In de zes nummers van de vorige jaargang hebben we uitgebreid stilgestaan bij het bijbelse wereldbeeld versus het seculiere. Daarin kwam duidelijk naar voren, dat het beeld dat de aarde een zwevende planeet is, die om de zon heen draait, volstrekt vreemd is aan wat Gods Woord daarover zegt. Volgens de Bijbel is het andersom: de aarde beweegt niet en zon, maan en sterren leggen een (door God!) vastgestelde baan af in het hemelrond.

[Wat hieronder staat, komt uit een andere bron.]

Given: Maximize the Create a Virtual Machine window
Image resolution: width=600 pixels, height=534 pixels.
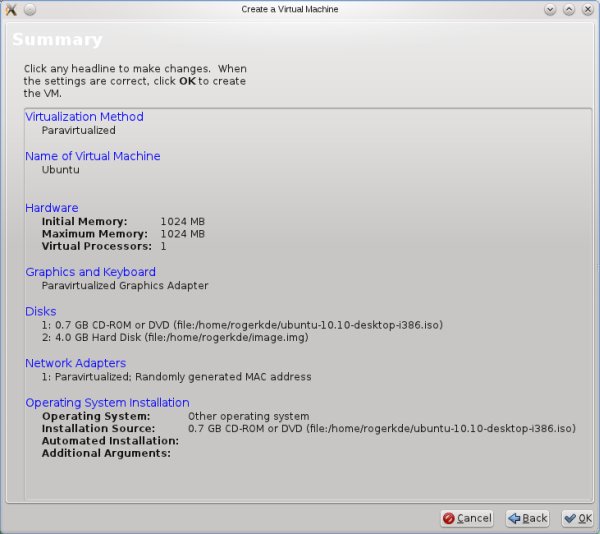Looking at the screenshot, I should pos(569,9).
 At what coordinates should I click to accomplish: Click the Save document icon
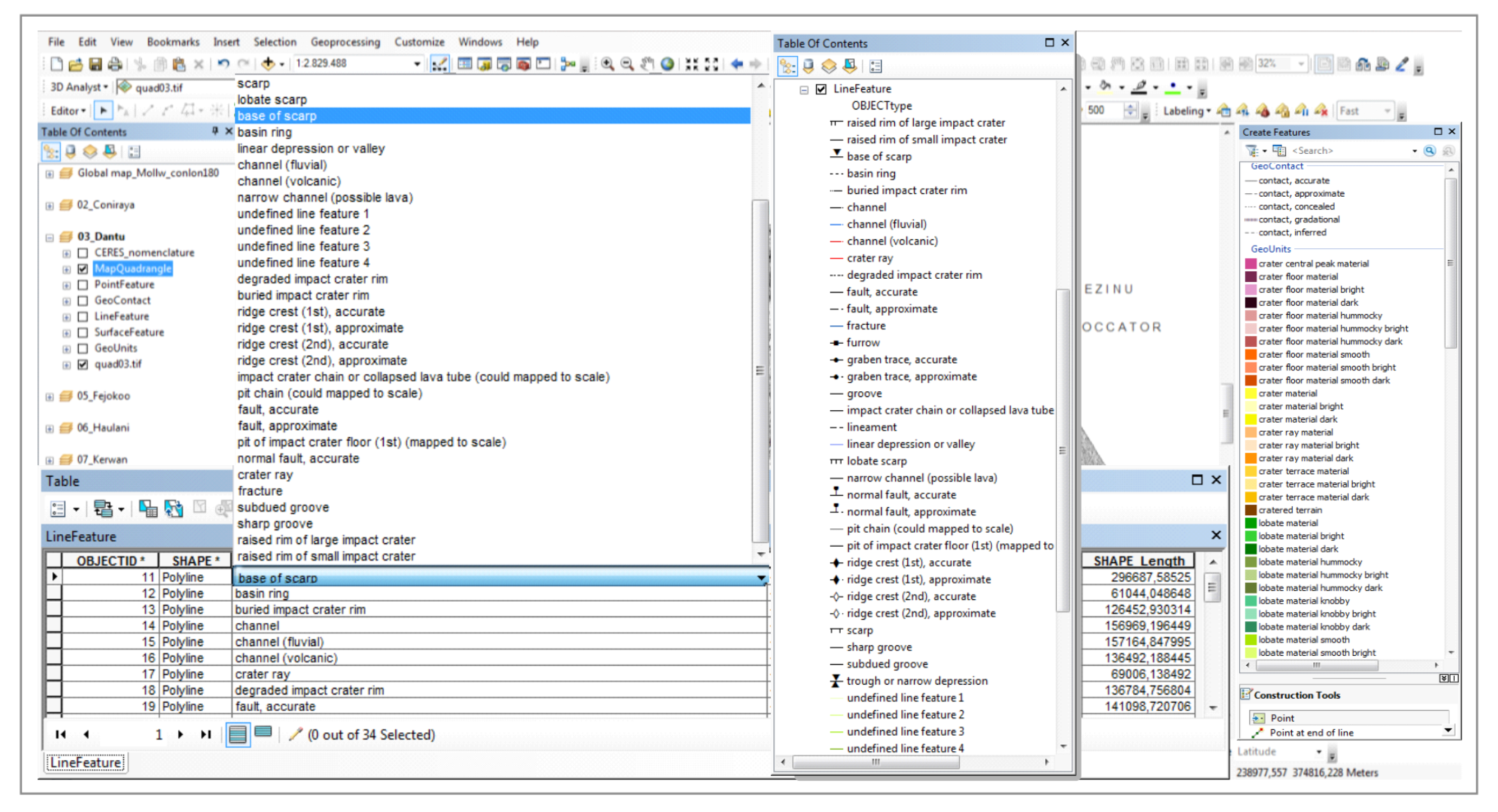[x=95, y=64]
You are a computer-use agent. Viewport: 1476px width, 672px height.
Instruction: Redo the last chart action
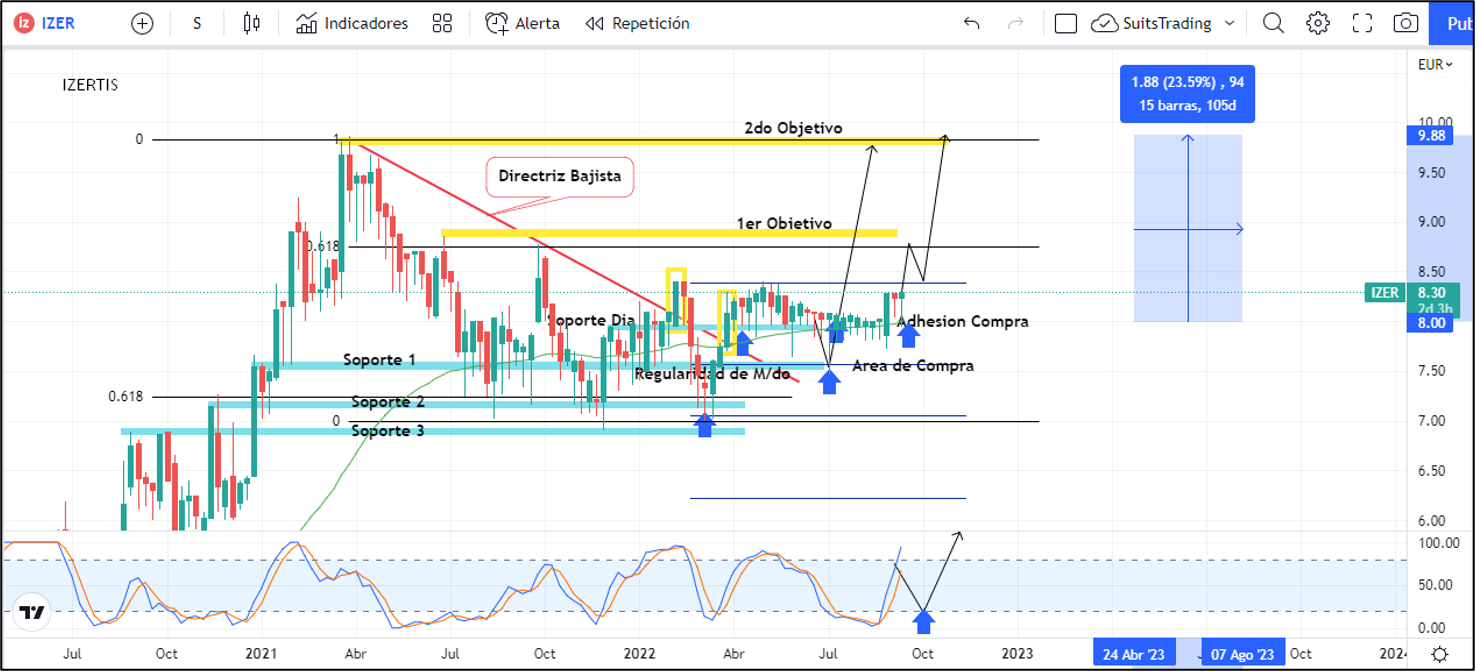(x=1016, y=23)
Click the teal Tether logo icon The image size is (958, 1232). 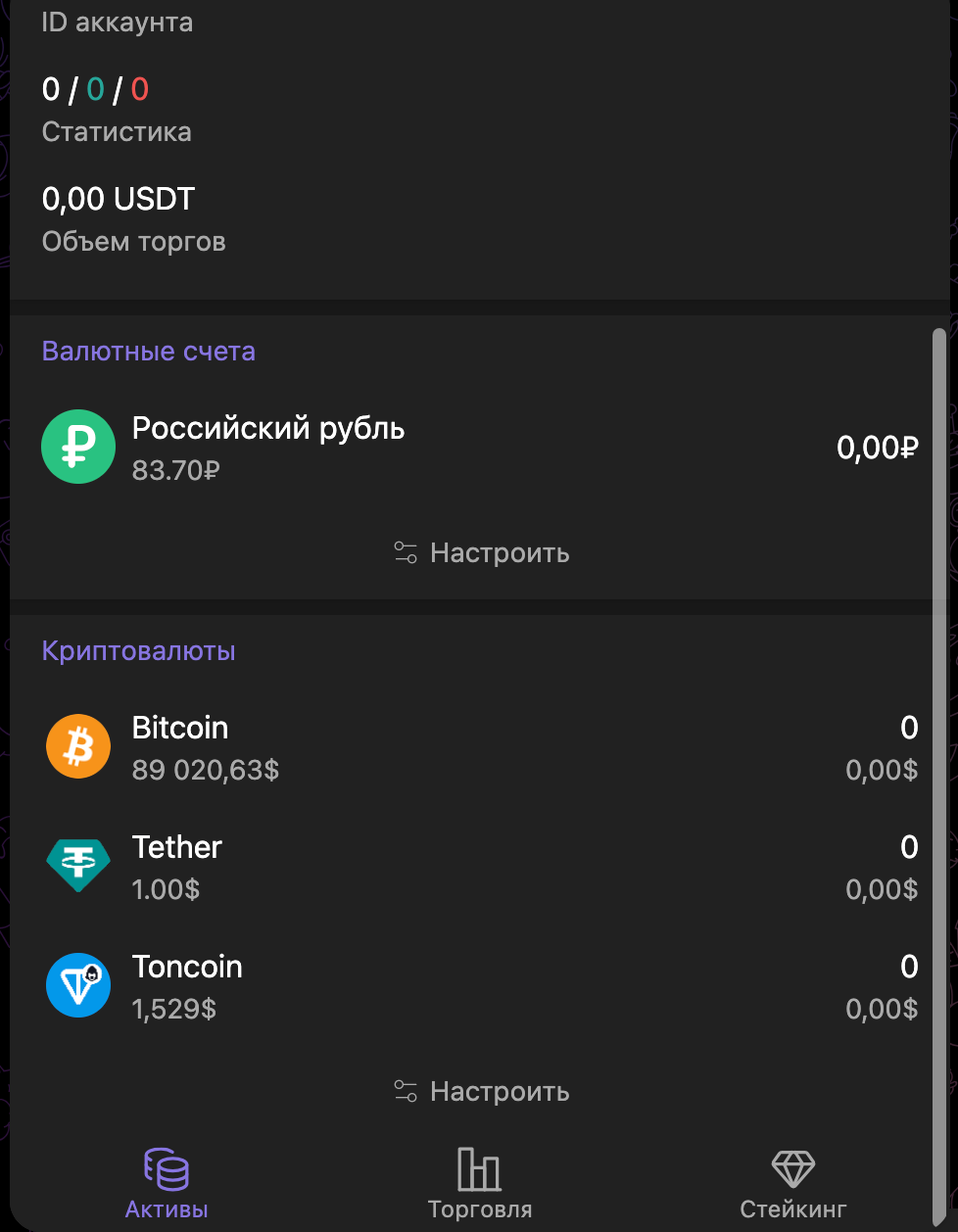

In deze jaargang willen we hierop aansluiten en aandacht besteden aan de controverse tussen Bijbel en wetenschap als het gaat om ontstaan en bestaan van hemelen en aarde. Op voorhand moet gezegd worden, dat we hierbij uit gaan van de overtuiging, dat de Bijbel het Woord van God is, voor gelovigen dus de absolute autoriteit! Zaken die o.a. aan de orde komen in deze serie zijn: Geloof en wetenschap, de kennis van de mens, de rol van de duivel, beweringen en bewijzen, en zo meer.
In het laatste artikel van vorig jaar (AMEN 87, blz. 13) eindigde ik met de stelling: “De wetenschap is per definitie onbetrouwbaar, want het uitgangspunt is niet God en zijn Woord, maar de mens en zijn waarneming.”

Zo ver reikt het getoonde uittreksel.